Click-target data
━━━━━━━━━━

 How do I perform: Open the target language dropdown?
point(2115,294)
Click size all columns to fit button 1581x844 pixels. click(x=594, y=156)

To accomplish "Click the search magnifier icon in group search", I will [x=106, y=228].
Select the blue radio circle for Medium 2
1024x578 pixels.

━━━━━━━━━━

**Task directions**:
Switch each occurrence of "pixels" in the material to "px" and reproduce every line otherwise unchanged.

**The result**:
 How do I perform: Open the target language dropdown?
point(2115,294)
Click size all columns to fit button 1581x844 px. click(x=594, y=156)

To accomplish "Click the search magnifier icon in group search", I will [x=106, y=228].
Select the blue radio circle for Medium 2
1024x578 px.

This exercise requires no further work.